Snail taxa with predominantly carnivorous species (selection)
- Land snails (Stylommatophora)
- Daudebardia (Daudebardiidae)
- Backpack snails (Testacellidae)
- Oleacinidae
- Spiraxidae
- Streptaxidae
- Rhytididae
- Hind gill (Opisthobranchia)
- Star snails (Doridoidea)
- Thread snails (Aeolidioidea)
- Tree snails (Dendronotoidea)
- Spiny snails (Muricidae)
- Turbinellidae
- Fasciolariidae
- Horn snails (Buccinidae)
- Harp snails (Harpidae)
- Olive snails (Olividae)
- Roller snails (Volutidae)
- Cone snails (Conidae)
- Moon snails (Muricidae)
- Triton snails (Ranellidae)
- Helmet snails (Cassidae)
- Barrel snails (Tonnidae)
- Spiral stair snails (Epitoniidae)
- Raft snails (Janthinidae)
literature
- Gareth Owen: Feeding . In: Karl M. Wilbur, CM Yonge: Physiology of Mollusca , Volume 2. Academic Press, New York / London 1966. Chapter 1, I. Gastropoda, pp. 1-24.
Web links
- Carnivorous land snails , sea snails on Weichtiere.at
Individual evidence
- ↑ Achim Paululat, Günter Purschke: Dictionary of Zoology: Animal names, general biological, anatomical. Spectrum of Academic Publishers, Heidelberg 2011. S. 145. Daudebardia f. Gene. The Zonitacea, Stylommatophora. Spec .: D. Rufa, (red) predatory snail.
- ↑ Kosmos Handweiser für Naturfreunde, Gesellschaft der Naturfreunde, Volumes 15-16. Stuttgart 1918. p. 202.
- ^ Robert Lauterborn: 50 years of research on the Rhine: the life and work of a German natural scientist. Lavori, Freiburg i. Br. 2009. p. 185. "The predatory snail Testacella maugei , which is reminiscent of our Daudebardia, lived in the same places ".
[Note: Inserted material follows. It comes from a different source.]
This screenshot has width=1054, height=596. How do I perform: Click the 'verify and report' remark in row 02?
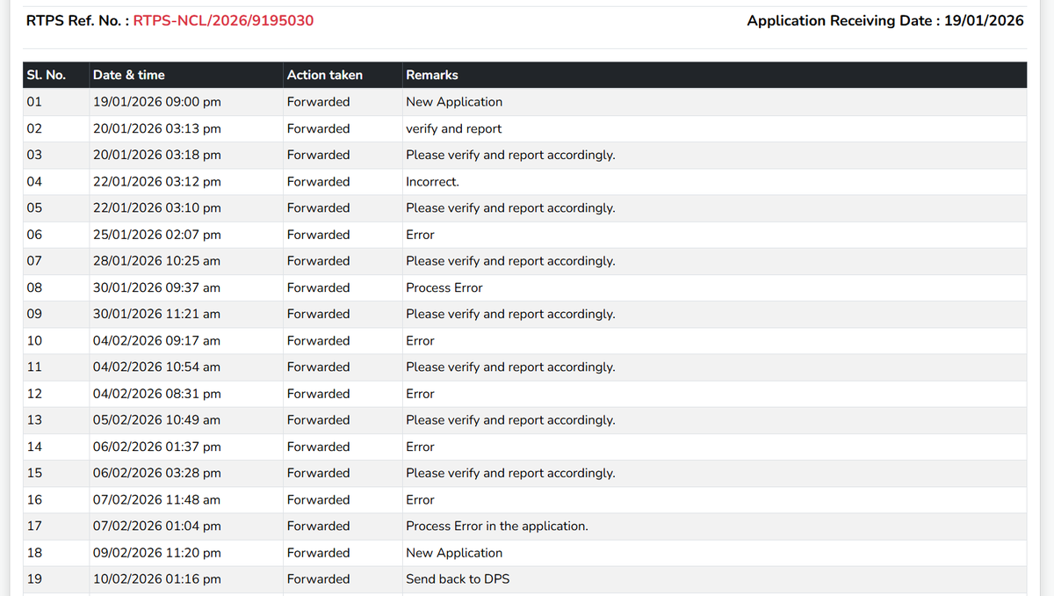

- ↑ Heaven and Earth - Volume 27 - page 137. "... the predatory snail Testacella maugei , which lives in southwest Europe, southern Ireland and southwest England.".
- ^ Rosina Fechter and Gerhard Falkner: Molluscs. 287 pp., Mosaik-Verlag, Munich 1990 (Steinbach's Nature Guide 10) ISBN 3-570-03414-3
- ↑ CR Boettger: The location of the drilling site when the predatory snails from the family Naticidae attacked. Journal for Scientific Zoology 136, pp. 453–463, Leipzig 1930.